Flick expects the transition will be a hybrid environment.
“It’s not going to be pure,” Flick said. “A lot of the programs require other appropriations to modernize the other-end devices — the sensors and various components. So we’ll be working with those and transition off of the legacy TDM infrastructure as we can, especially those systems that are being shut down.”
The focus for Flick is to make sure he supports the transition into other technologies.
“Those that do have to transfer like-for-like today will be transitioned into service-based infrastructure as best we can as we move this forward,” Flick said. “This missions that we’ve had for so many years is dependent on certain architectures.

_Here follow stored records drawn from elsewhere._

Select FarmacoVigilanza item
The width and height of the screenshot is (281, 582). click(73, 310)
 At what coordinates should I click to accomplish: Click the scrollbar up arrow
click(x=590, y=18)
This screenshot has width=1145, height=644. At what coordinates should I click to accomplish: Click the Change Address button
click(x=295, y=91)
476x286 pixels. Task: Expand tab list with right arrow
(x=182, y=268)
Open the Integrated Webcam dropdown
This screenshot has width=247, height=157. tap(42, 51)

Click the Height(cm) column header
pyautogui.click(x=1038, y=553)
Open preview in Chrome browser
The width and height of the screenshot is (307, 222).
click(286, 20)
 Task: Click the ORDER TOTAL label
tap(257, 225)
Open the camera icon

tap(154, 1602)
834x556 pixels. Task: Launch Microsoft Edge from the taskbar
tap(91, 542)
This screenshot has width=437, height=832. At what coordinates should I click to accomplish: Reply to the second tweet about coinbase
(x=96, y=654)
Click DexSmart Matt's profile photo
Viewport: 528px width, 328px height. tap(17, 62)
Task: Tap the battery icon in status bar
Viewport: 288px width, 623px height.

And that takes a long time for the appropriations and the science.”
Over at the Education Department, they’re looking at zero trust as a “core component” in the plans for modernization and transformation.
“We defeated data center consolidation almost a decade ago,” said Steve Hernandez, chief information security officer and director of Information Assurance Services at the Department of Education.
“We’re looking at Cloud connectivity and how are we interconnecting cloud providers,” Hernandez said. “When we look at EIS, we look at it in terms of modernization in terms of not just connecting to these cloud providers, but where can EIS also serve as a catalyst to help collapse and in places consolidate some of those services that we’re getting from those cloud providers, or even act as the catalyst to consolidate the cloud providers proper.”
At NOAA, Flick breaks down the transition to modernize and transform into two pieces.
“One is transitioning off legacy contracts,” Flick said. “That’s very specifically what we’re being measured at is taking all of those inventories to zero on the legacy contracts. Getting all the services on EIS in appropriate task orders is a different task.”
Flick estimates that NOAA spends about 40% on commercial contracts.
“Once we get through the legacy contracts, we’ll be moving those commercial contracts over, as appropriate, onto EIS task orders,” Flick said.